• Provided passage:
+---+

David Armstrong (26 December 1954 – 21 August 2022) was an English footballer who played as an attacking midfielder. He spent most of his career with Middlesbrough (from 1972 to 1981), before moving to Southampton in August 1981, where he played for a further six seasons. He finished his league career with AFC Bournemouth in 1987–88.

Football career
Armstrong was part of the Middlesbrough side of the 1970s managed by Jack Charlton which won the Second Division title and was a consistent Division One team for most of the decade. Towards the end of his time at Middlesbrough, he gained his first England cap. At Ayresome Park, Armstrong was noted for his remarkable durability – for many years he was ever-present in the #11 shirt, and as a testament to this was awarded a testimonial whilst aged only 25. He holds the Boro' record for most consecutive appearances with 305 consecutive league games and 358 consecutive games in all competitions between March 1972 and August 1980.

+---+

• Problems to solve:
1. Answer these questions about the Armstrong biography:
(a) Which club did Armstrong join in August 1981?
(b) Who managed the Middlesbrough side of the 1970s that Armstrong played in?
(c) How many consecutive league games did Armstrong play for Middlesbrough?
2. Can you carry the Armstrong biography on past its final sentence?
The lines after this come from a separate source.

• Data shown:
+---+

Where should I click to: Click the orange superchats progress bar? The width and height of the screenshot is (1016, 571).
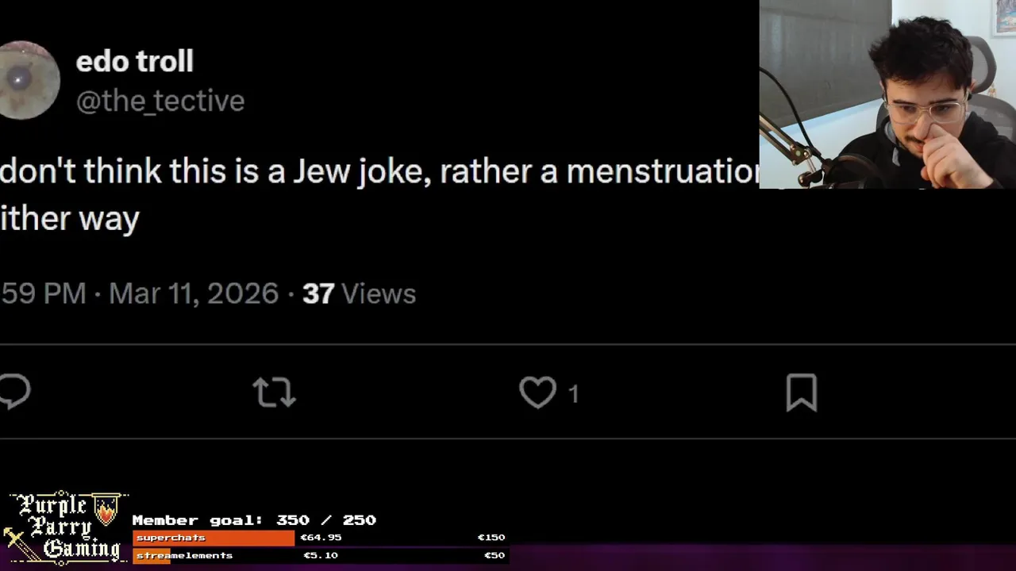point(213,538)
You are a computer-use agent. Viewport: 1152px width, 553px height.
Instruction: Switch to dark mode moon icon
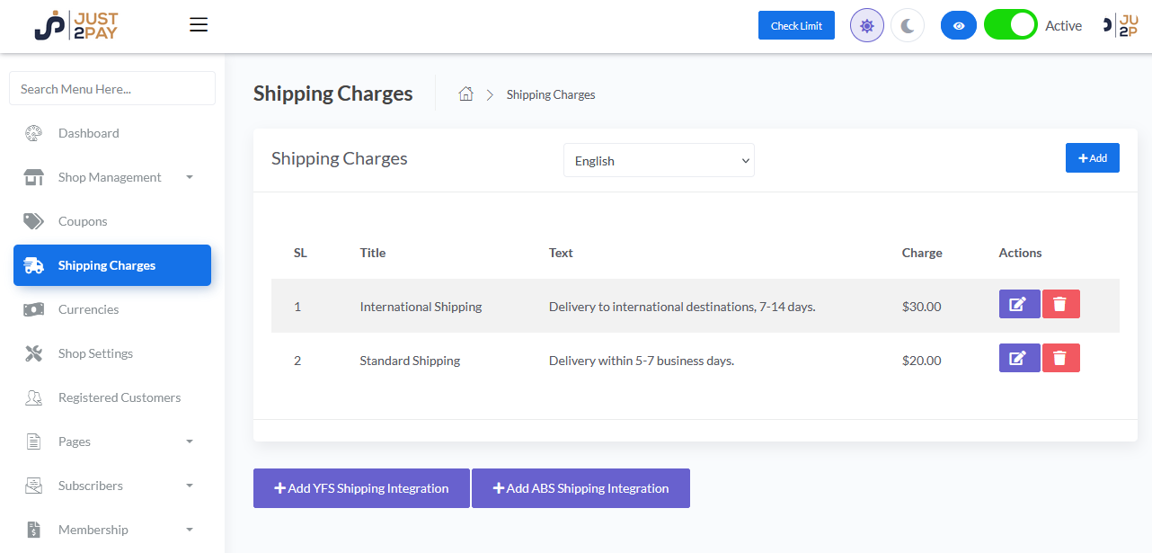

+---+

• Set of answers:
1.
(a) Southampton
(b) Jack Charlton
(c) 305

2.
He joined Southampton in August 1981 and scored 15 league goals in his first season alongside Kevin Keegan, as the Saints led the table for most of the first three months of 1982 before finishing seventh. He came close to a league title medal again in 1984, as the Saints finished runners-up to Liverpool in the league and were also semi-finalists in the FA Cup. He scored 15 league goals again. And in 1984–85, he scored 10 times in the league and the Saints finished fifth. He helped the Saints reach another FA Cup semi-final in 1985–86, and again totalled 10 goals in the league. However, he was dropped from the team during the 1986–87 season, scoring just once in 22 league games. At the end of that season, he dropped down a division to sign for AFC Bournemouth, where he spent one season before retiring as a player. At Southampton, he had scored 59 league goals in six seasons.

He was Southampton FC's Player of the Season in 1983–84, and he also made three appearances for the England international team between 1980 and 1984.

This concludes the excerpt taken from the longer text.